Uma de minhas raras qualidades é a perseverança quando algo me interessa realmente. O que queria naquela época era abrir caminho e chegar a ser um grande correspondente internacional. Para isto, na pensão e de noite, ensaiava os artigos mais sensacionais que podia imaginar baseado no que estava aprendendo em meu trabalho. Criava uma série de acontecimentos políticos dos quais era uma testemunha privilegiada. Bem sabia que estes eram sonhos loucos; mas gostava de sonhá-los. Era também maravilhoso perceber que em alguma parte de meu ser havia alguém capaz de sonhar. Pouco a pouco, tomando como base a experiência que me dava o trabalho, comecei a escrever artigos sobre a situação internacional. Satisfazia-me fazendo prognósticos sobre o que ocorreria como consequência de um determinado fato. Estes prognósticos baseavam-se em certos fenômenos que notava, que virtualmente se repetiam uma e outra vez em todos os grandes acontecimentos. Pareciam obedecer a um princípio, e este princípio governava os atos dos grandes homens. Isto me fez retomar o estudo da história que me havia atraído, especialmente, na escola. Comecei a entendê-la de outro ponto de vista, percebendo ao mesmo tempo, que aquela repetição se produzia automaticamente desde os tempos mais remotos. Tudo se fundamentava em entender os motivos; os motivos eram sempre os mesmos e estes animavam tudo. Quando meus prognósticos começaram a cumprir-se com mais ou menos precisão, decidi intensificar meus pedidos a Jesus Cristo. Fi-los mais sério e com maior envergadura. Anotava meus prognósticos em uma caderneta e depois de alguns meses comecei a despachar meu trabalho muito eficientemente e com maior rapidez, o que me produziu um ligeiro aumento no salário. Também ganhava alguns “pesos extras” criando artigos assinados com algum pseudônimo, qualificando-o como grande internacionalista, datando-os em qualquer capital europeia Os jornais que compravam este material tinham fraquezas por nomes anglo-saxões.
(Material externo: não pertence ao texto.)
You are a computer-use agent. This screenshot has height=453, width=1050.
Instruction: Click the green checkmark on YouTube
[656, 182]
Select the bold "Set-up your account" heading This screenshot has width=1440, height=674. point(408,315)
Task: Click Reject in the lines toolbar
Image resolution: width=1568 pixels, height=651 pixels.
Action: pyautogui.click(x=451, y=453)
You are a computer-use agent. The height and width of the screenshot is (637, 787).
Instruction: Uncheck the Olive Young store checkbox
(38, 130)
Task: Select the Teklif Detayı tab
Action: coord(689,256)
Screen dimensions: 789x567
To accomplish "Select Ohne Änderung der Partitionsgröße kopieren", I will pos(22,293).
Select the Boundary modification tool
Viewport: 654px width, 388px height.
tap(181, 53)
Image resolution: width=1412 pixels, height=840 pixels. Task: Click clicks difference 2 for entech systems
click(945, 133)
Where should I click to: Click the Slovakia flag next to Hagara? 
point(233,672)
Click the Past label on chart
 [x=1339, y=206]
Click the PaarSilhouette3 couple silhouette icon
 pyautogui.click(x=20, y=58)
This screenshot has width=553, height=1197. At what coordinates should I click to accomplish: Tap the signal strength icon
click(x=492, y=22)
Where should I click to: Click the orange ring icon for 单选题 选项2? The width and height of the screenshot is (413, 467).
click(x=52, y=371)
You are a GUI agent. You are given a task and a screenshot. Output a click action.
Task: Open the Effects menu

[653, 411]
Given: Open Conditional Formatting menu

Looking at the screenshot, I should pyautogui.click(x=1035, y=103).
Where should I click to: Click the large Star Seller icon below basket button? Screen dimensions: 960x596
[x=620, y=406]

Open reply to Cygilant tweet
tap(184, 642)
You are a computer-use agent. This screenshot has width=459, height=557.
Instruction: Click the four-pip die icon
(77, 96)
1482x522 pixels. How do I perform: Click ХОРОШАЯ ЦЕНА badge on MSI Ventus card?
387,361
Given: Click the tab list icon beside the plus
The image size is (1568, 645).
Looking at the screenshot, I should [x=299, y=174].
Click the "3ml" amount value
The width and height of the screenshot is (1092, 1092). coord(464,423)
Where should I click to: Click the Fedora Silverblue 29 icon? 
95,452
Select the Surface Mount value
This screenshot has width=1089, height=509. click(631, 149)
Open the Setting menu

Senti-me, pois, obrigado a expressar minha gratidão de alguma forma e decidi ir ao templo mais cedo e permanecer mais tempo nele. Começava minha súplica muito meticulosamente:
— Meu Senhor Jesus Cristo, muito obrigado por haver-me escutado. Cada vez vejo mais claramente. Já me aumentaram o salário, mas a operação custa muito mais, de modo que te rogo que me dês mais inteligência e assim não seguirei importunando-te deste modo.
Também lhe detalhava meus problemas pessoais e pedia-lhe conselho dizendo:
— Ilumina-me para poder entender mais claramente.
Estas visitas ao templo converteram-se num hábito benéfico e, rapidamente, econômico, pois enquanto meus amigos jogavam dados nos bares, ou iam distrair-se no cinema, eu ia rezar. E o dinheiro, que com eles teria gastado, convertia-se em uma crescente soma que ia depositando em uma conta de poupança.
Esperava com impaciência o dia em que me fosse possível deixar a coxeadura, a bengala e a muleta, e lançar-me à grande aventura de deixar as traduções para empenhar-me na carreira de cronista de assuntos sensacionais.